Thailand Gambling on the Rise Despite RestrictionsPublished November 1, 2019 by Mike P
A new survey suggests that Thailand is struggling to curb illegal gambling, with numbers on the rise in football betting and underground lottery draws.
Thailand’s Centre for Gambling Studies (CGS) has freshly published a research survey shedding light on the nation’s gambling habits. In excess of 40,000 respondents from 77 provinces were surveyed since 2017. All respondents were aged 15 years or older, but the survey was able to identify a first-time gambler of only seven.
Increase in Thai Gamblers
CGS director Nualnoi Trirat used the survey findings to determine that 30.42 million Thais had gambled in the past month, representing 57% of the national populous.
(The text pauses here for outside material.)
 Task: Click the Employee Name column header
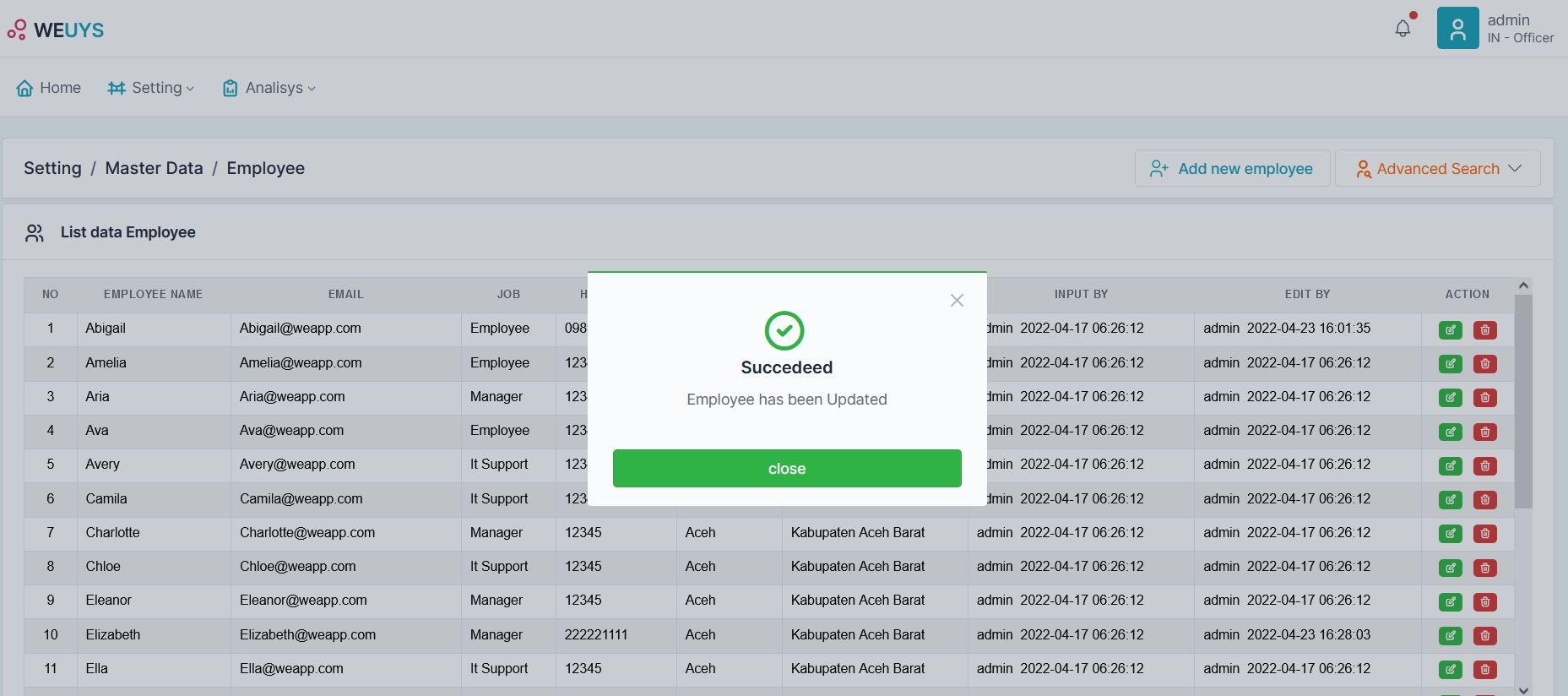tap(153, 294)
From 2017 to 2019, the number of Thai gamblers increased by 1.4 million.
In 2019, more than 700,000 gamblers had only engaged in the activity for the first time. As for the age demographics, 3.3 million were aged 60 years or older, 3.05 million were 19-25, and 733,000 were 15-18.
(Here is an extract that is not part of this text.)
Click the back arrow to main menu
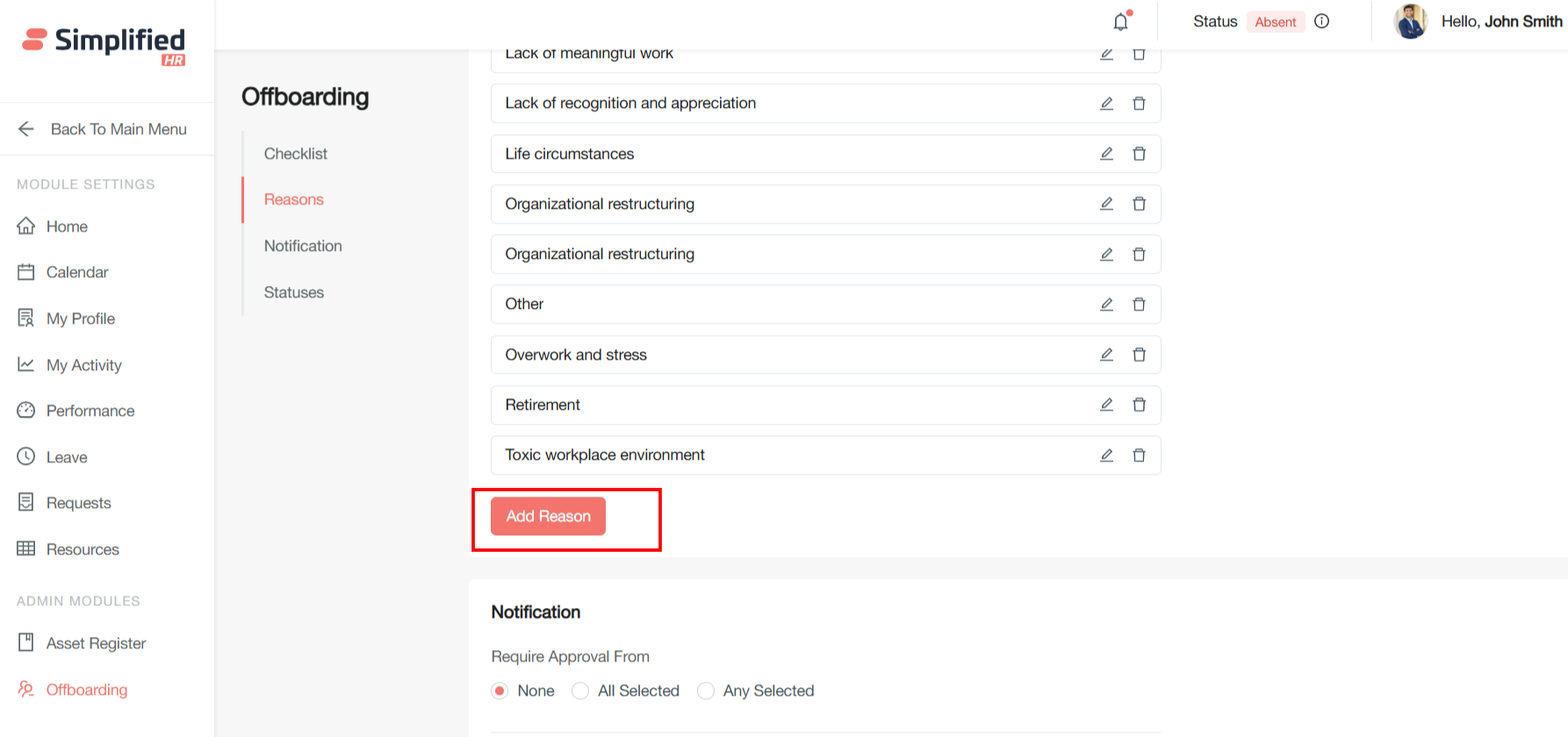 [26, 129]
Revenue figures were also revealed, with football betting accounting for approximately 160 billion Thai baht (€4.78 billion) worth of revenue each year. The government lottery generates 150 billion Thai baht (€4.48 billion), while the underground lottery was actually higher at 153 billion Thai baht (€4.57 billion).
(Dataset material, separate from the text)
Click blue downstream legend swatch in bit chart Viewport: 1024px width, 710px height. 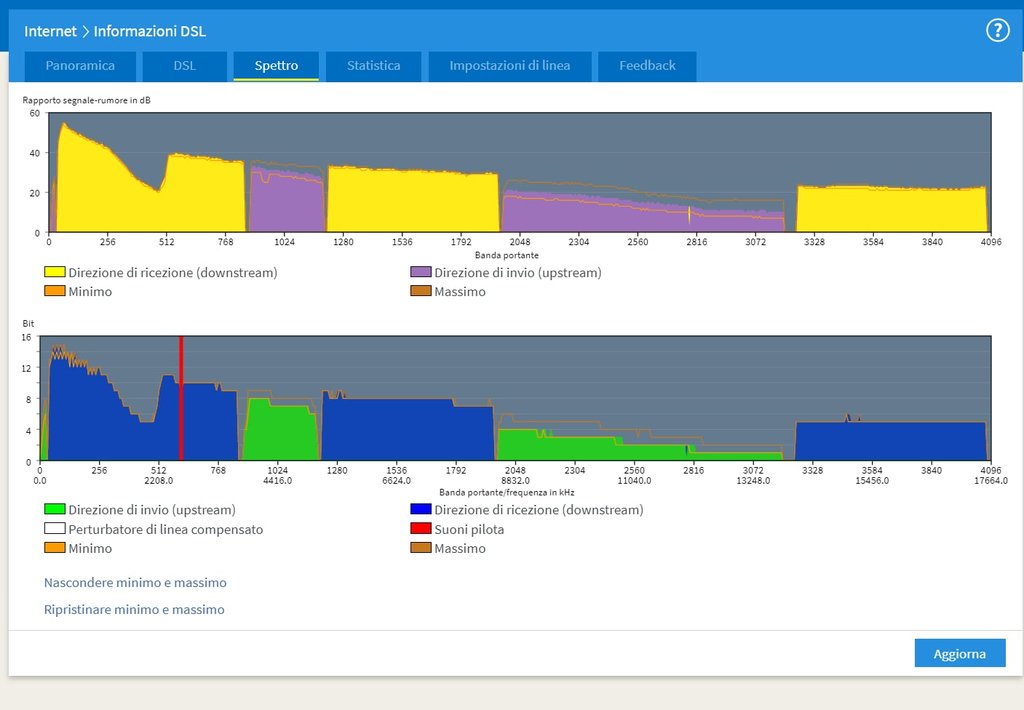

Illegal Gambling Continues
What’s striking about the figures is that they come during a period when Thailand’s gambling industry is largely restricted. From a legal standpoint, Thai residents are only permitted to wager on either horse racing or the state-run lottery draw.
The legal government lottery attracts approximately 22.7 million players a year, but the illegality of the underground draw does not dissuade 17.7 million from entering. In fact, the underground lottery often turns out to be the first form of gambling a Thai participates in, as found with 27.3% of the respondents.
Although highly profitable, football betting only brings in 3.5 million punters in a typical year. Online gambling, meanwhile, is yet to gain significant traction, with only 1.6% of survey respondents admitting to gambling on the internet. Curiously, it was baccarat that proved the most popular, as played by 45.2% of those surveyed.